For those who wish to work on the California Housing Dataset instead, follow the instructions at the bottom of the notebook. This counts 'not covered' dataset in the first coursework.

In [1]:
import matplotlib.pyplot as plt
import tensorflow as tf
import numpy as np

In [2]:
from tensorflow.keras.datasets import boston_housing
(train_data, train_targets), (test_data, test_targets) = boston_housing.load_data()

Downloading data from https://storage.googleapis.com/tensorflow/tf-keras-datasets/boston_housing.npz


In [3]:
mean = train_data.mean(axis = 0)
train_data -= mean # shift
std = train_data.std(axis = 0)
train_data /= std # rescale

test_data -= mean
test_data /= std

In [4]:
from tensorflow.keras import models
from tensorflow.keras import layers

def build_model():
    model = models.Sequential()
    model.add(
        layers.Dense(
            64, activation = 'relu', input_shape = (train_data.shape[1], )
        )
    )
    model.add(layers.Dense(64, activation = 'relu'))
    model.add(layers.Dense(1))
    model.compile(
        optimizer='rmsprop',
        loss='mse',
        metrics=['mae']
    )
    
    return model

In [5]:
class CustomCallback(tf.keras.callbacks.Callback):
    def __init__(self, epochs):
        super(tf.keras.callbacks.Callback, self).__init__()
        self.epochs = epochs
    def on_epoch_begin(self, epoch, logs=None):
        c = ['|', '/', '-', '\\'] 
        print(f"\r{c[epoch % 4]} epoch: {epoch+1}/{self.epochs}", end="")
    def on_train_end(self, logs=None):
        print()

In [None]:
K = 4
num_val_samples = len(train_data) // K
num_epochs = 500
all_mae_histories = []
for i in range(K):
    print('processing fold', i)

| INSTRUCTIONS FOR THE TASK |
Quote the housing notebook word for word, beginning at the words "Downloading data from" and stopping after "train_data.std(axis = 0)". The listing after this is separate material, unrelated to the housing notebook.

| SOURCE EXCERPT |
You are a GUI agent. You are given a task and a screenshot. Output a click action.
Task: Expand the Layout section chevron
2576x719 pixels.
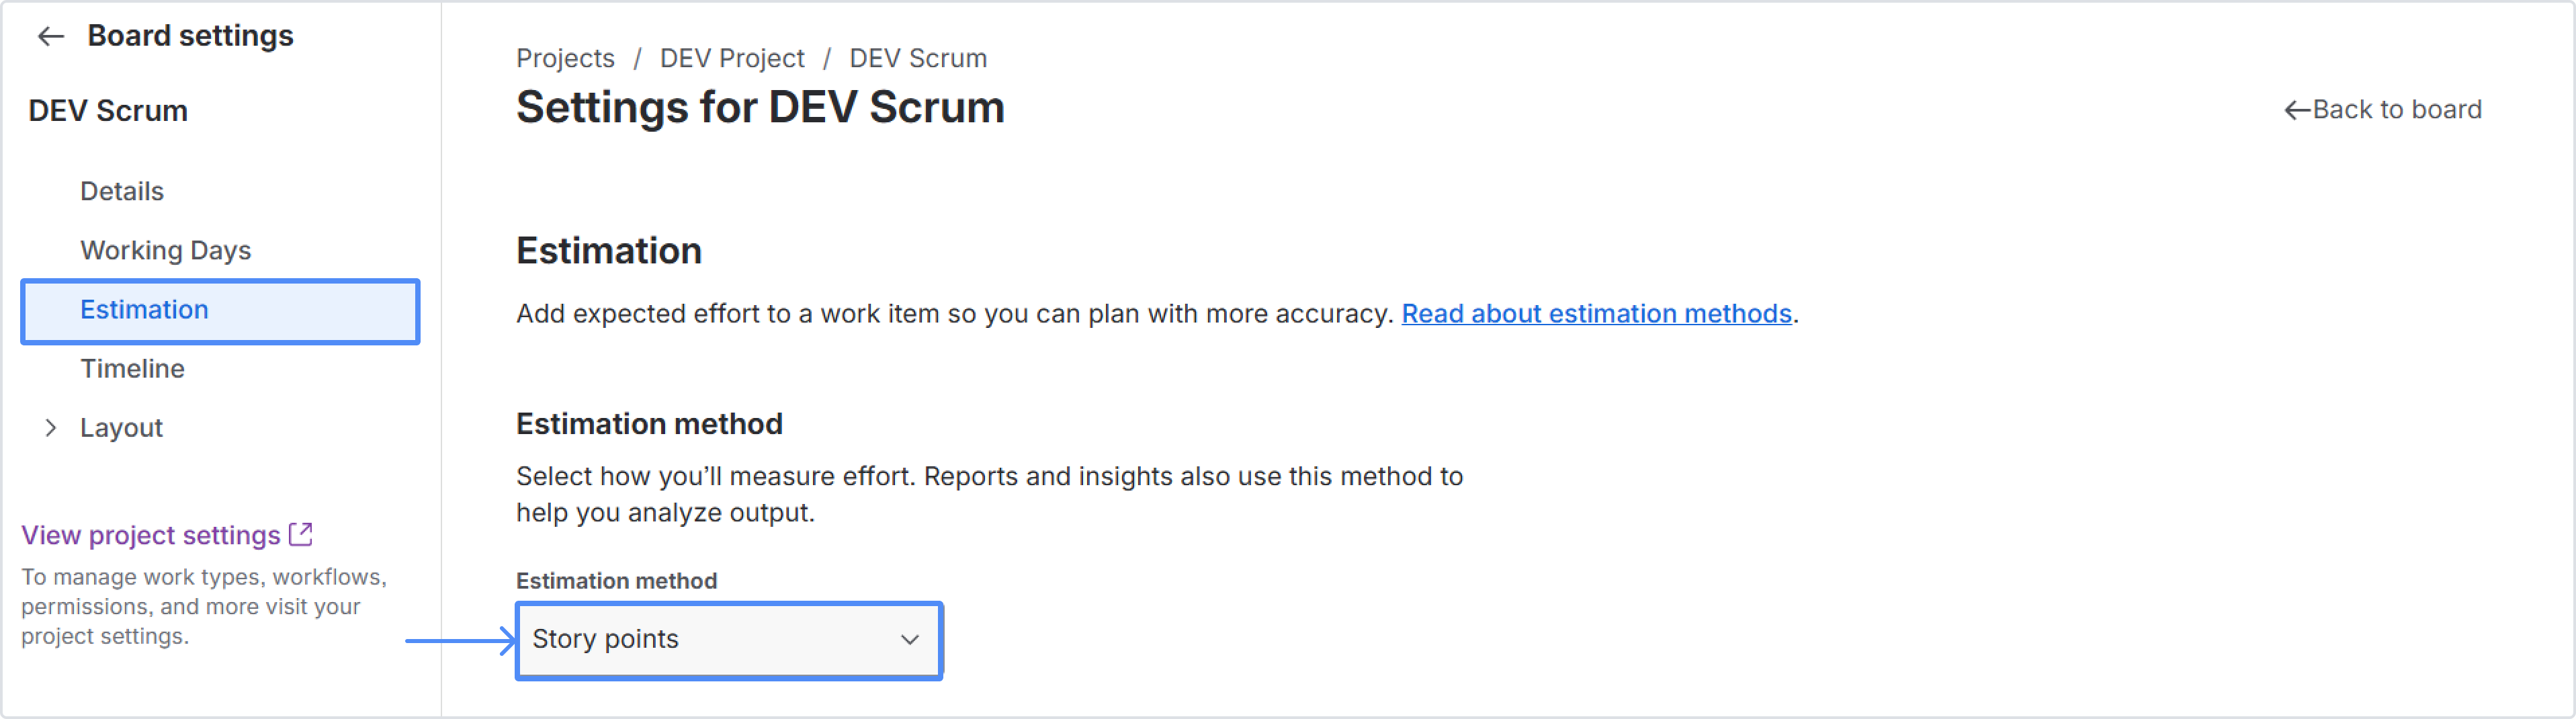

| WRITTEN RESPONSE |
Downloading data from https://storage.googleapis.com/tensorflow/tf-keras-datasets/boston_housing.npz


In [3]:
mean = train_data.mean(axis = 0)
train_data -= mean # shift
std = train_data.std(axis = 0)